With their excellent photometric precision and dramatic increase in monitoring frequency, future microlensing survey experiments are expected to be sensitive to very short time-scale, isolated events caused by free-floating and wide-separation planets with mass as low as a few lunar masses. We estimate the probability of measuring the Einstein radius \theta_E for bound and free-floating planets. We carry out detailed simulations of the planetary events expected in next-generation surveys and estimate the resulting uncertainty in \theta_E for these events. We show that, for main-sequence sources and Jupiter-mass planets, the caustic structure of wide-separation planets with projected separations of < 20 AU substantially increases the probability of measuring the dimensionless source size and thus determining \theta_E compared to the case of unbound planets.
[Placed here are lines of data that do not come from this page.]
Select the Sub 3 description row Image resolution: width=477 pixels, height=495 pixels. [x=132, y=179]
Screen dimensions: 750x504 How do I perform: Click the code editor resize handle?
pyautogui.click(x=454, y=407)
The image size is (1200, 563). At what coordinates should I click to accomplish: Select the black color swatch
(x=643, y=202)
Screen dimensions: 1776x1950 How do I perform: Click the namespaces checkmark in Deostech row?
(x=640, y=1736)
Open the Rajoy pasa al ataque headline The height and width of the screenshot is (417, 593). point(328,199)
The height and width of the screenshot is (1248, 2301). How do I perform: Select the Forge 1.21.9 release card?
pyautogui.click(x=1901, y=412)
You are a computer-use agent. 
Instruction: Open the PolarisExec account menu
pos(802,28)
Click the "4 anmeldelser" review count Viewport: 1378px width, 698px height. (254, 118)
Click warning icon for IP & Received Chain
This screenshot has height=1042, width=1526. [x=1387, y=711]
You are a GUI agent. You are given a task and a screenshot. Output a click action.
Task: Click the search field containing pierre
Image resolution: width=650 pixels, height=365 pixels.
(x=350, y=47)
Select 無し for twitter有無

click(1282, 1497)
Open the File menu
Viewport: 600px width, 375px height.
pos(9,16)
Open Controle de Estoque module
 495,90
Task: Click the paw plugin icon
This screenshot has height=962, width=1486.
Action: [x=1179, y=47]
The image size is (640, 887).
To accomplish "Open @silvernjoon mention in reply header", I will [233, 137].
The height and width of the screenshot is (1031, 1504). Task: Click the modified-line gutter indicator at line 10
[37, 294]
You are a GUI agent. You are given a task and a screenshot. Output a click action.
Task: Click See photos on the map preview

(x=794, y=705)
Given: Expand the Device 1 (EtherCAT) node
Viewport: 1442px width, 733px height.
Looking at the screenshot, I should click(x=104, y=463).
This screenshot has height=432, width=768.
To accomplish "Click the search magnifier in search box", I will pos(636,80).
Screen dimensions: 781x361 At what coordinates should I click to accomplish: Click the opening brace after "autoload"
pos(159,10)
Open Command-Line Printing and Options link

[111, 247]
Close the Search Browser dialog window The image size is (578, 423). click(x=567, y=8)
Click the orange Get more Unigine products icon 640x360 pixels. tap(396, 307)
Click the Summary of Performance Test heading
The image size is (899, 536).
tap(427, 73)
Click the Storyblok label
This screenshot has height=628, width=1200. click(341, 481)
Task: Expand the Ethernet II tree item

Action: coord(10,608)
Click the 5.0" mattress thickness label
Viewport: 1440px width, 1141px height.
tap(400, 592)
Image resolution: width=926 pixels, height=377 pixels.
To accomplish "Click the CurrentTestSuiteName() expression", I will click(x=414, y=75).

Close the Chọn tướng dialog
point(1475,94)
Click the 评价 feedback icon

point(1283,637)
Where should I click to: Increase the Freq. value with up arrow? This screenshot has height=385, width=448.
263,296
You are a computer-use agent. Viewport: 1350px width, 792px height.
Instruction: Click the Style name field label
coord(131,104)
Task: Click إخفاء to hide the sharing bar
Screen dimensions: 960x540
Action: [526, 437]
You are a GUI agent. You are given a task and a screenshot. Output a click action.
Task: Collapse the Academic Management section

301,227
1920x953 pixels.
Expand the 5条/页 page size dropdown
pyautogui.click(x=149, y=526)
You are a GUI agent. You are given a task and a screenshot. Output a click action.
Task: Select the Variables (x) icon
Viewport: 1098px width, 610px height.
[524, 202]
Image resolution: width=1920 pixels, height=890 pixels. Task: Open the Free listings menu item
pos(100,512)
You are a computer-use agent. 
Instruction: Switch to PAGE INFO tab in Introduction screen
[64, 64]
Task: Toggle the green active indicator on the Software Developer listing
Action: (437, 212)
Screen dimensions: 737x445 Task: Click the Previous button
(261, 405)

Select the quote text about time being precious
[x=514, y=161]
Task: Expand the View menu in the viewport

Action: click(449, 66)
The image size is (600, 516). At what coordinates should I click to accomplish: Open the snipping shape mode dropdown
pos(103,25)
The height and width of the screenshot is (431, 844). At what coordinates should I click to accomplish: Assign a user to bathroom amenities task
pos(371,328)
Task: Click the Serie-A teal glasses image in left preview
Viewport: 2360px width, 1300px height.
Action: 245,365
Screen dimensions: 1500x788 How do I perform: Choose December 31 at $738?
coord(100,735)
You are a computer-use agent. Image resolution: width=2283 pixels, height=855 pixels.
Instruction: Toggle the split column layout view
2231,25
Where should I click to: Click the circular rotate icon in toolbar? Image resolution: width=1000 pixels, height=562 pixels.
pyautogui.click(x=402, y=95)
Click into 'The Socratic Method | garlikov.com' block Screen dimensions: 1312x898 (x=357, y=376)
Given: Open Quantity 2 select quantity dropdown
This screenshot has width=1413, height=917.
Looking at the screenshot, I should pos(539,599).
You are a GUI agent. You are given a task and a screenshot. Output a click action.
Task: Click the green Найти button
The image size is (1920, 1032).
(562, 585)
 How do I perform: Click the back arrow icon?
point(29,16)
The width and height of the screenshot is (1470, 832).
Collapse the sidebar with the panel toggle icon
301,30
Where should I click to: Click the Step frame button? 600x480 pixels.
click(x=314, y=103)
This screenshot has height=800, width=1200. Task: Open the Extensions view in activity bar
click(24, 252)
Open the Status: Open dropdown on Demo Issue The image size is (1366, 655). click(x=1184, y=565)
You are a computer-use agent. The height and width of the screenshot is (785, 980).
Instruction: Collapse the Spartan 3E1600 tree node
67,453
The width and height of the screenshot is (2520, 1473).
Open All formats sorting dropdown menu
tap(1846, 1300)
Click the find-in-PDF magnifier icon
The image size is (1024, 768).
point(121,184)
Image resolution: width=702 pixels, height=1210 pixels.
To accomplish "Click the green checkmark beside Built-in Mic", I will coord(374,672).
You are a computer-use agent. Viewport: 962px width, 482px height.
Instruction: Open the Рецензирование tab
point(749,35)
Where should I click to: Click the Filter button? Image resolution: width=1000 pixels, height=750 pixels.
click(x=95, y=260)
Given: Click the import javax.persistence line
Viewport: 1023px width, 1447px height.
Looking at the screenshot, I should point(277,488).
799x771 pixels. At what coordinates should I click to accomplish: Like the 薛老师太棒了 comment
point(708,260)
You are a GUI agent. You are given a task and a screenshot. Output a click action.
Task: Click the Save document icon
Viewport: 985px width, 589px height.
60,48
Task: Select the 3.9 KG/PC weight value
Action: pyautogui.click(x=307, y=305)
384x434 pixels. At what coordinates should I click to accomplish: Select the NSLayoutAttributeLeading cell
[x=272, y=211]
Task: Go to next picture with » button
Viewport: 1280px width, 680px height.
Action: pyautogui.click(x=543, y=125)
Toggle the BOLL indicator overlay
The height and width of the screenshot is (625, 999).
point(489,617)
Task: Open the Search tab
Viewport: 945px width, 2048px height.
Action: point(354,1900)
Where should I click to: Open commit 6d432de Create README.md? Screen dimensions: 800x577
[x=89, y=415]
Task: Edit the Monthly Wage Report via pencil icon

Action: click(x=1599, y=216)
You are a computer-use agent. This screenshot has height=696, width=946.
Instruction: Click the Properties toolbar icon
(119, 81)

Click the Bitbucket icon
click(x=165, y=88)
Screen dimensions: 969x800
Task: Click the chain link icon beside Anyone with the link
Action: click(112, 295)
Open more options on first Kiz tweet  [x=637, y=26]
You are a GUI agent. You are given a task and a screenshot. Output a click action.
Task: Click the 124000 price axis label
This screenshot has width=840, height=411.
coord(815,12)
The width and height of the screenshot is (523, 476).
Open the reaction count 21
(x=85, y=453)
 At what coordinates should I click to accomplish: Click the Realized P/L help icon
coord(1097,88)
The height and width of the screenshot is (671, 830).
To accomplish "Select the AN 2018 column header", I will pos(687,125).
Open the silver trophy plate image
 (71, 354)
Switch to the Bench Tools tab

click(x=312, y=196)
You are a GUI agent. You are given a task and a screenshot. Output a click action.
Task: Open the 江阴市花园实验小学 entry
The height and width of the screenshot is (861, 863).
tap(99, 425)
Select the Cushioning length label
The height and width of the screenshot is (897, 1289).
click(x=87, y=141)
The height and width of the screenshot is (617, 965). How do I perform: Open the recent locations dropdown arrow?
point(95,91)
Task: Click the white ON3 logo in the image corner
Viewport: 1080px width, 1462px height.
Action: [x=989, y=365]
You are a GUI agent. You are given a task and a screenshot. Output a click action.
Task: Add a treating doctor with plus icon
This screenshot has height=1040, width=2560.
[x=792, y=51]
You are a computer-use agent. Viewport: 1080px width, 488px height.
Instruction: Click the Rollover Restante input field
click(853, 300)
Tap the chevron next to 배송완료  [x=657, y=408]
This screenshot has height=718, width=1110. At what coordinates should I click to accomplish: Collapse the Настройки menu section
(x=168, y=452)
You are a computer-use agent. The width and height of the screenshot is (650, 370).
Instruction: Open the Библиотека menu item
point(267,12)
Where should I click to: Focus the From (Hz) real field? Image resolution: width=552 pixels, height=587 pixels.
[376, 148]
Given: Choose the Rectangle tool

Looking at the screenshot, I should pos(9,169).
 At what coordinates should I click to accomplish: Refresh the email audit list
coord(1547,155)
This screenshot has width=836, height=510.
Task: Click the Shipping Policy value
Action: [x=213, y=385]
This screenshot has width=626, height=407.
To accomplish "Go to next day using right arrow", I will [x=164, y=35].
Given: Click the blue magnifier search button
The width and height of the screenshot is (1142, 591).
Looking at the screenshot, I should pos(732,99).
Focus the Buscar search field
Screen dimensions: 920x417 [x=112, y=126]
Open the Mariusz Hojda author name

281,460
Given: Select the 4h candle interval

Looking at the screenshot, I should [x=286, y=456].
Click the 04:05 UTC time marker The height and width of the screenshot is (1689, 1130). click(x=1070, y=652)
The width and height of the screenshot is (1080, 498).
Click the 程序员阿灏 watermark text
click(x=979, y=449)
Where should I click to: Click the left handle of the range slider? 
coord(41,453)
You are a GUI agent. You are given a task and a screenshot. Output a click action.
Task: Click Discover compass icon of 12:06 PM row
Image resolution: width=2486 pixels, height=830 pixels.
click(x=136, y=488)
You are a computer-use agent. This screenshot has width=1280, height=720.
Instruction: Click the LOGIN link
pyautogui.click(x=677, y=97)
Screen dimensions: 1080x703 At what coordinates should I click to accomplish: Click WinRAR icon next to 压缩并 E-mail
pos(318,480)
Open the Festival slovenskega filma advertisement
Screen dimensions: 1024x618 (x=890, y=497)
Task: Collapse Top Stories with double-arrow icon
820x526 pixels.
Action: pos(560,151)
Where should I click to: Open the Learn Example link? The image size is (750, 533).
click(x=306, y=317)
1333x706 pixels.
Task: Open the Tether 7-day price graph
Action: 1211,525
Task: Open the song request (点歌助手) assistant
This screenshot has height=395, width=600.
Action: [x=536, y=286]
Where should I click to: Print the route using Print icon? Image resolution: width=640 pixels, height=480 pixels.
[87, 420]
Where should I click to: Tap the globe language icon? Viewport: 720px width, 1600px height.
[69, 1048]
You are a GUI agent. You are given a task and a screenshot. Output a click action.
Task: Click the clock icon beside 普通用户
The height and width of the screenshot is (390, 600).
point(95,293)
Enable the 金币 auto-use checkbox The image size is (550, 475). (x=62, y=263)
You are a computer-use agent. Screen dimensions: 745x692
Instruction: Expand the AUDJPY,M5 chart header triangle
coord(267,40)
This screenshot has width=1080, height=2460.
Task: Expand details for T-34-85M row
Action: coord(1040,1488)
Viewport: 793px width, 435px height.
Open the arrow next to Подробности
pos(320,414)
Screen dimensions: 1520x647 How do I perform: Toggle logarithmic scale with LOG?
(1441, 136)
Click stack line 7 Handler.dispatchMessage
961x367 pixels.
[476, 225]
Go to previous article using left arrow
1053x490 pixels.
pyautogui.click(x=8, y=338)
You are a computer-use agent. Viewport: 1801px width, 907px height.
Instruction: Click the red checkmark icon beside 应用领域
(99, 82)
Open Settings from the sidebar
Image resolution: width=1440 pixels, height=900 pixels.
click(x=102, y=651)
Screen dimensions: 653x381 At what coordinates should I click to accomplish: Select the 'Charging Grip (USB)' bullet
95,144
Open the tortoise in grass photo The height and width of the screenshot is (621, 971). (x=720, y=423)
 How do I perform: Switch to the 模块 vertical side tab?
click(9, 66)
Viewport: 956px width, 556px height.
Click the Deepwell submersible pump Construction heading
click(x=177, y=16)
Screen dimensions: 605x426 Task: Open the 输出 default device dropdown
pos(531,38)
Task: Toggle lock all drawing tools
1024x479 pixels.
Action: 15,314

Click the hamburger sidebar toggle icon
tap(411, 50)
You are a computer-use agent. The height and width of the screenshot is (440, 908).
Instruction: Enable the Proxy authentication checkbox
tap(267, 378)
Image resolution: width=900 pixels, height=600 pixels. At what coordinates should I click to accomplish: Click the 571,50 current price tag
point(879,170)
In this limit where the source is much smaller than the caustic, the effective cross-section to measure \theta_E to 10% is ~25% larger than the full width of the caustic. Measurement of the lens parallax is possible for low-mass planetary events by combined observations from the ground and a satellite located in an L2 orbit; this would complete the mass measurements for such wide-separation planets. Finally, short-duration events caused by bound planets can be routinely distinguished from those caused by free-floating planets for planet-star separations < 20 AU from either the deviations due to the planetary caustic or (more often) the low-amplitude bump from the magnification due to the parent star.